Baroni aims at finding a set of prefixes from a corpus based on distributional cues, which include distribution, frequency and length of words and their substrings in the input data.
The prior art systems have a number of disadvantages and limitations. For instance, the prior art fails to discover both prefixes and suffixes at the same time, and the prior art does not automatically analyze documents to find infixes. The prior art splits a word only into two parts—“a stem”+“a suffix,” or “a prefix”+“a stem.” Thus, if a stem has a prefix, the system cannot discover the prefix. Likewise, if a stem has a suffix, the system cannot find the suffix.
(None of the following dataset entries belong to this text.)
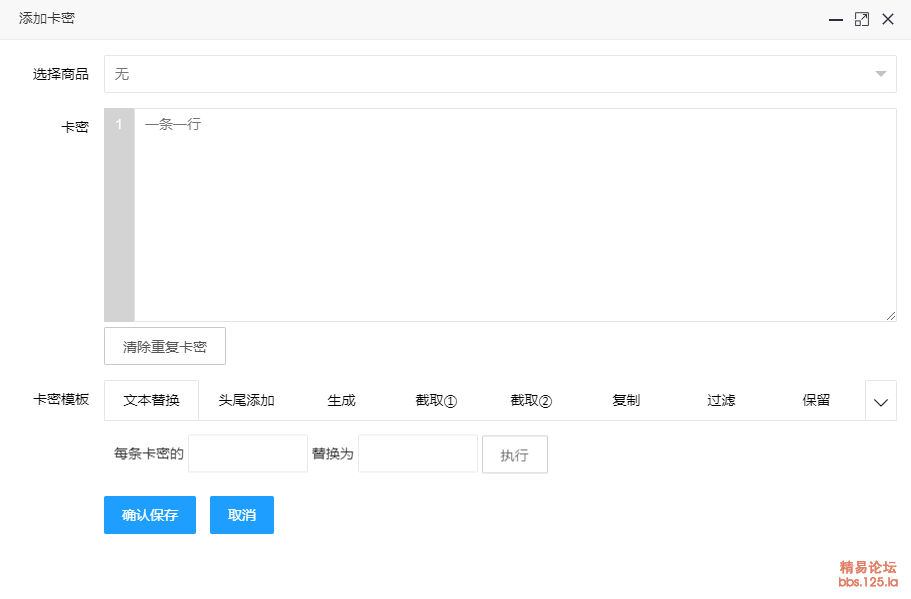Click 清除重复卡密 button
The image size is (911, 599).
[165, 347]
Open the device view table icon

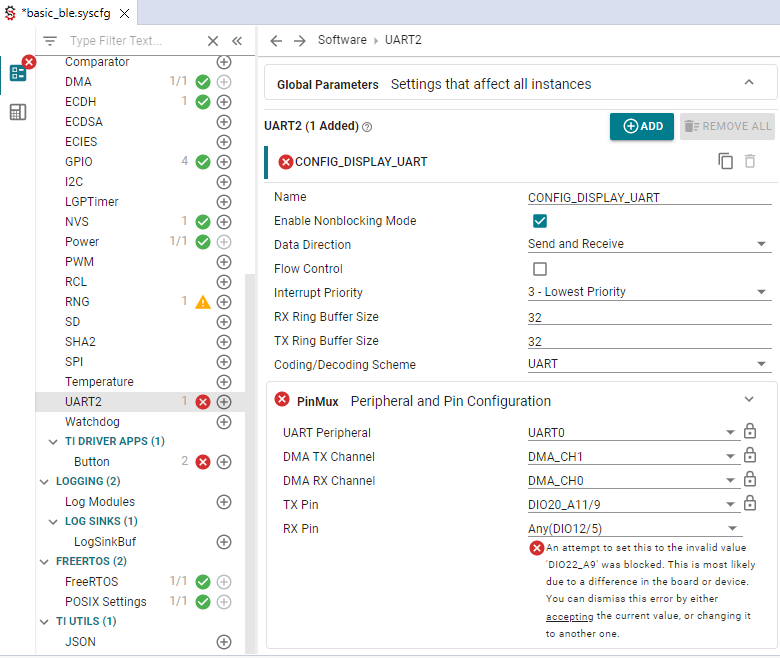[x=18, y=112]
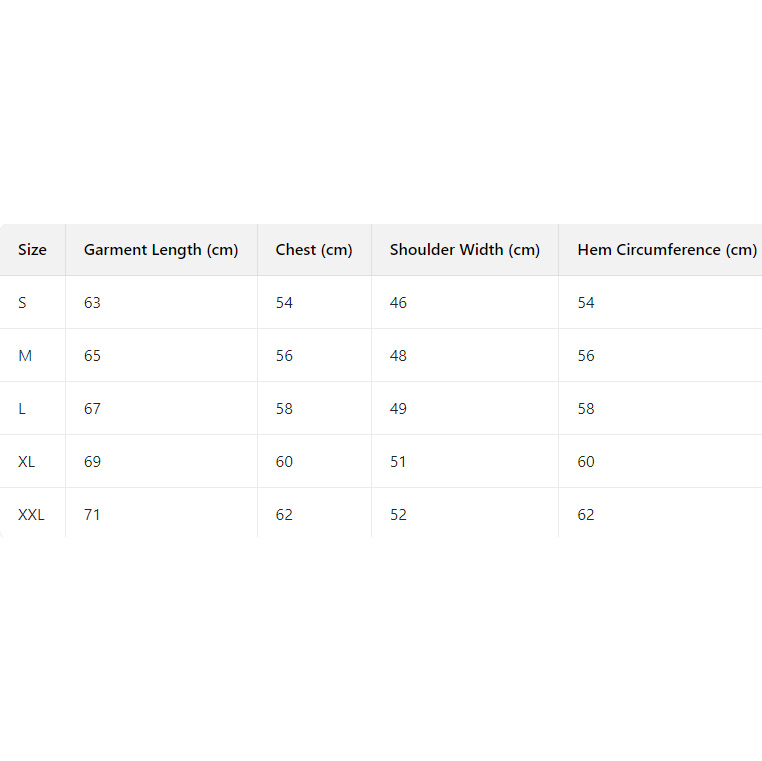
Task: Click the L size row label
Action: point(22,409)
Also, the prior art cannot discover nested affixes (more than one prefix or suffix, such as the prefix “radio-immuno” and the suffix “less-ness”). The limitation on the length of an affix in the prior art keeps the prior art from finding many affixes that appear in technical documents, for example documents that exist in the fields of medicine, engineering, etc. In addition, the prior art fails to find affixes containing non-alphabetic characters such as digits and hyphens. These kinds of affixes often appear in technical documents such as the biomedical domain and chemistry.